De fait, ces distributions très visibles d'argent ne représentent qu'une petite partie de l'important investissement réalisé cet été par le gouvernement irakien pour reconstruire les services essentiels et relancer l'économie chancelante en distribuant rapidement le surplus des revenus pétroliers.

Et c'est là, précisément, ce que souhaitent Washington et le peuple Américain, lassé de ce conflit qui n'en finit pas: que l'Irak dépense son propre argent, et non celui des Etats-Unis, pour reconstruire le pays à un moment d'accalmie relative.

Les risques ne sont pas absents pour autant: outre le manque d'organisation du gouvernement, le clientélisme est à craindre, tout comme la corruption.

«L'argent n'est pas un problème», a récemment déclaré Nouri Al-Maliki lors d'une réunion avec des chefs tribaux à Basra, dans le sud du pays. «Mais nous devons le remettre à des mains qui le dépenseront honnêtement».

Malgré ces problèmes, de nombreux responsables estiment que les revenus pétroliers irakiens, évalués à 70 milliards de dollars cette année, constituent encore le meilleur moyen d'inscrire dans la durée le calme fragile qui règne actuellement.

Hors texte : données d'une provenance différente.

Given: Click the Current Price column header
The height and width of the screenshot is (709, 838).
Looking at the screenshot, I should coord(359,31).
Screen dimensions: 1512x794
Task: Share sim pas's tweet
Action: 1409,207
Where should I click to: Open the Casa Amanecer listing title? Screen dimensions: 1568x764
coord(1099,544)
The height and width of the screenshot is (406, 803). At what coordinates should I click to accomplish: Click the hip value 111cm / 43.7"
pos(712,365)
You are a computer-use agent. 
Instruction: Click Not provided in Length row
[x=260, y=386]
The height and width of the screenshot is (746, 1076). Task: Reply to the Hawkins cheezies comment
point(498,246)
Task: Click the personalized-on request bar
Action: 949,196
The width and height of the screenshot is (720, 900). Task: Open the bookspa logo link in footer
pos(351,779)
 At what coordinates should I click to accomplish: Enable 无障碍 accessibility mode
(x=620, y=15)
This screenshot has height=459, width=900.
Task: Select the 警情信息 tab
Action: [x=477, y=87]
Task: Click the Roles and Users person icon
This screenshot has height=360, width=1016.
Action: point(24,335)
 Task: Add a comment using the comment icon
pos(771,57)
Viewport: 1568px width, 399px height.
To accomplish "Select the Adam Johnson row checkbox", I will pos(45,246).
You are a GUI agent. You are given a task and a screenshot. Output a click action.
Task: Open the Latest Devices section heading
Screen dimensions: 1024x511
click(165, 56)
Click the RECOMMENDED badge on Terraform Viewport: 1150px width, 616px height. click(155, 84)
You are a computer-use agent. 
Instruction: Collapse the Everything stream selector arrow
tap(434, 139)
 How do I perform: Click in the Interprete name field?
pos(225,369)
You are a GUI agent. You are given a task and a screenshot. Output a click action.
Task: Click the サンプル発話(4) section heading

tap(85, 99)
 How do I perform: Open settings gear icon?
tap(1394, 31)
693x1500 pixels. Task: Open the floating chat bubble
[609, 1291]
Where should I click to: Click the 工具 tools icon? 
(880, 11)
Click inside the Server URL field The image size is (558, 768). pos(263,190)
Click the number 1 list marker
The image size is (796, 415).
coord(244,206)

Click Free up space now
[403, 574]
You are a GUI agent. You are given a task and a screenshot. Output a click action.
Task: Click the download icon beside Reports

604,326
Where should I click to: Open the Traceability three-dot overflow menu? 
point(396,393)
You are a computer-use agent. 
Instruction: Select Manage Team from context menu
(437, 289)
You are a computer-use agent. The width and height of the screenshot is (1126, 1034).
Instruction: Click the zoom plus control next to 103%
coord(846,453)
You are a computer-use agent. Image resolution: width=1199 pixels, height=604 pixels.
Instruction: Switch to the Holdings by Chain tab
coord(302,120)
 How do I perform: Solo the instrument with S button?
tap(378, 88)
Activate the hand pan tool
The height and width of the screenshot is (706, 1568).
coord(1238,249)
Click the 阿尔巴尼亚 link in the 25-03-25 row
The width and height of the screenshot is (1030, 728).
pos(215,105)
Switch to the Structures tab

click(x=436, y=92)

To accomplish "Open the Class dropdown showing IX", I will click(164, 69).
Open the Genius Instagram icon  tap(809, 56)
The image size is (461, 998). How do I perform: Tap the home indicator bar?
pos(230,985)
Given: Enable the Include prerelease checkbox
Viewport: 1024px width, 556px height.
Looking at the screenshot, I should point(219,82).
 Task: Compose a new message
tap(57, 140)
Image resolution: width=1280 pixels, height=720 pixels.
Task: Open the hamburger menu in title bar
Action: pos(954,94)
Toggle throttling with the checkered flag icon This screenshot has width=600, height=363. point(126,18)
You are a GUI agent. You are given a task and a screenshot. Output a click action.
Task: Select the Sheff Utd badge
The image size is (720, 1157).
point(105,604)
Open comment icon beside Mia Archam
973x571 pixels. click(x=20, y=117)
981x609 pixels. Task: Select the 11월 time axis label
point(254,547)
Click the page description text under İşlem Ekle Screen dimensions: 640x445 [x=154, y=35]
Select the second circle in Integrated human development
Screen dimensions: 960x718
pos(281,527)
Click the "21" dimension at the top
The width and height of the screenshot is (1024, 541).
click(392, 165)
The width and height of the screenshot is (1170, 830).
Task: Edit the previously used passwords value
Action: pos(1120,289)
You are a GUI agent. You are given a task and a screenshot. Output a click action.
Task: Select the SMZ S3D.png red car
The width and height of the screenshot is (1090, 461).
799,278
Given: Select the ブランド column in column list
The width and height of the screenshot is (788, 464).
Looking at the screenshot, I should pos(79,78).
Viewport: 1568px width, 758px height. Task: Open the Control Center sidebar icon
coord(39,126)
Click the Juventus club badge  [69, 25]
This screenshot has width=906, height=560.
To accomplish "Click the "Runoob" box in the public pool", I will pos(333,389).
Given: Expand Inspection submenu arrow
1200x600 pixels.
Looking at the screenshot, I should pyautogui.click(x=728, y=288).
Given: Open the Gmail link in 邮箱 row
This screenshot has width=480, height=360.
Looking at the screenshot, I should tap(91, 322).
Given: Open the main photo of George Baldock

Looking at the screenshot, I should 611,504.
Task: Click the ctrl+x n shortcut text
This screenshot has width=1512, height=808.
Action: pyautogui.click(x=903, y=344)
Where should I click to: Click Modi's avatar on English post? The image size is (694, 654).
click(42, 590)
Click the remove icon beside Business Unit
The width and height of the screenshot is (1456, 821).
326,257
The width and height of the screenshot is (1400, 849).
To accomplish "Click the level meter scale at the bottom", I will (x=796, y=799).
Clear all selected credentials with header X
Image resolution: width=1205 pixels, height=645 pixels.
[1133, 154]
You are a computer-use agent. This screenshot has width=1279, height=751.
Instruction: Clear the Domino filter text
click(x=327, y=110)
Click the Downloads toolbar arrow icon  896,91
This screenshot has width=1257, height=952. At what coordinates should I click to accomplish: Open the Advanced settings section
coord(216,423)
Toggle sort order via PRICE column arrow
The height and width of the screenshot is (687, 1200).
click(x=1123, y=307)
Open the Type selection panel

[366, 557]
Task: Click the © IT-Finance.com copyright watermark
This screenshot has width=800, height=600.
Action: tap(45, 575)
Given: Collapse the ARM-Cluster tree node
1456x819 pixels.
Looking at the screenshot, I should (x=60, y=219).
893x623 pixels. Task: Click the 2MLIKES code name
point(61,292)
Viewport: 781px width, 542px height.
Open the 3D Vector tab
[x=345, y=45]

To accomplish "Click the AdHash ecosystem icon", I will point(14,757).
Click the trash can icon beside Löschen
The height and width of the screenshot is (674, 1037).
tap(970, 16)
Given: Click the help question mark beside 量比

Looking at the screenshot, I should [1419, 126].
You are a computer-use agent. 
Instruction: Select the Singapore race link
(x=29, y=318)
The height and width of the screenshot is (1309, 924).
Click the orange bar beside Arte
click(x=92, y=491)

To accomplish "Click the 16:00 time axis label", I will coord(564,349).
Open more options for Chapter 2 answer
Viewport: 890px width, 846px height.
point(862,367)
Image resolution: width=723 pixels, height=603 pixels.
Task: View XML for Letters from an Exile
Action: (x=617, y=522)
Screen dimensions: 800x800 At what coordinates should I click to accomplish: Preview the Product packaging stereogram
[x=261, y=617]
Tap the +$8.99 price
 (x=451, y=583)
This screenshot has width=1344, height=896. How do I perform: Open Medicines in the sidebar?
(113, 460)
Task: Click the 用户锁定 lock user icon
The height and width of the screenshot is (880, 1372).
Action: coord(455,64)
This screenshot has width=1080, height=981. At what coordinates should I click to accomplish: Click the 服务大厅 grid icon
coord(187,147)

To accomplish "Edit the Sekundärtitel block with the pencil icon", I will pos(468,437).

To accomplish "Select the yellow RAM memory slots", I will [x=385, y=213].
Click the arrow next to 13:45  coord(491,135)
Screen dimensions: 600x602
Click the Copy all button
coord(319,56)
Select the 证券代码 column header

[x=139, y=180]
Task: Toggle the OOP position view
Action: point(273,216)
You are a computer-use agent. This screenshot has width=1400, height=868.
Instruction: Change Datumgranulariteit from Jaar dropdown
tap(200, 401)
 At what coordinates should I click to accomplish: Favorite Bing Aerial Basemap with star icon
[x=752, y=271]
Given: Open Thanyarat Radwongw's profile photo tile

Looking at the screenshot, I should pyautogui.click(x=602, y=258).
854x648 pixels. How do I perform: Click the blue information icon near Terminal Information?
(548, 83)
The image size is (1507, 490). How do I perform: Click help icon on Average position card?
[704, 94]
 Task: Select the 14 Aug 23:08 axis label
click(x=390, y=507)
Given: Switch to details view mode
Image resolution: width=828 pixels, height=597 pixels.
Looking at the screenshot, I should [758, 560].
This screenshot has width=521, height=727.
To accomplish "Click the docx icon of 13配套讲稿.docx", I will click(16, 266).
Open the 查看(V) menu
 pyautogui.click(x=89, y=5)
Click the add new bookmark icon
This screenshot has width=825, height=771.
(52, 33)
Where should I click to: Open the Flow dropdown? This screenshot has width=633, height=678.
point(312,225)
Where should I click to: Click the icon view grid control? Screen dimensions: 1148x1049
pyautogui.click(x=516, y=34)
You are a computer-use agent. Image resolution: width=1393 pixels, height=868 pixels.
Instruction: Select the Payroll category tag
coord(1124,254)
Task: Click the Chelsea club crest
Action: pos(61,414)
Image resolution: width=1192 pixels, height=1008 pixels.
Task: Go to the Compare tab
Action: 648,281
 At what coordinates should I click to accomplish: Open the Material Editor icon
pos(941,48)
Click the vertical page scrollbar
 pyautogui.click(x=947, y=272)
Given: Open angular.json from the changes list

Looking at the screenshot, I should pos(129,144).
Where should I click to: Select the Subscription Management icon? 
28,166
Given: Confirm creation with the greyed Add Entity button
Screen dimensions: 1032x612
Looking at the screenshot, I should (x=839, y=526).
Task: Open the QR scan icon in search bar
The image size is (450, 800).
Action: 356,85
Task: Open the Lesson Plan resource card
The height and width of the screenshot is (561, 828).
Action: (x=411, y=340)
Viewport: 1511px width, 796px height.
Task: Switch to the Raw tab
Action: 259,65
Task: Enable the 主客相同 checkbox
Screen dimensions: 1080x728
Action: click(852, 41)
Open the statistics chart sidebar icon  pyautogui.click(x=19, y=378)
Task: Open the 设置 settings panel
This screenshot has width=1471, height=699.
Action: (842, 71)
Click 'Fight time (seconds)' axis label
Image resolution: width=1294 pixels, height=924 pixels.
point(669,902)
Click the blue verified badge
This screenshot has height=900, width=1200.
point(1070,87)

Le général américain David Petraeus, commandant des forces américaines en Irak, a désigné à plusieurs reprises l'argent comme étant l'arme déterminante pour stabiliser l'Irak. L'amiral Mike Mullen, chef-d'état major interarmes américain, a pour sa part demandé à Bagdad d'accélerer les distributions cette semaine pendant un voyage dans la ville dévastée de Mossoul, dans le nord du pays.

Les Etats-Unis eux-mêmes ont mis la main à la poche, notamment pour les militants sunnites ayant accepté de changer de camp et de combattre Al-Qaïda. L'armée a également fourni des fonds financiers et du matériel à des projets comme la réparation de routes dans l'enclave chiite de Sadr City.

Toutefois, les investissements les plus importants de ces derniers mois sont irakiens: 100 millions de dollars pour la reconctruction de Sadr City, 100 autres pour la ville chiite de Basra dévastée par des affrontements, 100 encore pour une autre ville chiite, Amarah, dans le Sud, et pour finir, 83 millions de dollars pour aider des réfugiés à rentrer chez eux.

La vitesse à laquelle le projet sera mené reste néanmoins difficile à déterminer. Des études américaines ont en effet montré que les dirigeants irakiens ne dépensaient en réalité que de petites quantité de l'argent qui leur est alloué, en raison, souvent, de la mauvaise organisation des services gouvernementaux et d'un manque de savoir-faire techniques.

De légers signes de progrès sont toutefois constatés par endroits, estiment d'autres dirigeants. Assistant civil d'opérations militaires, le lieutenant Paul Horton constate les efforts croissants du gouvernement pour atteindre les fermiers touchés par la sécheresse: «Nous commençons à recevoir beaucoup plus d'attention, et beaucoup plus d'amour».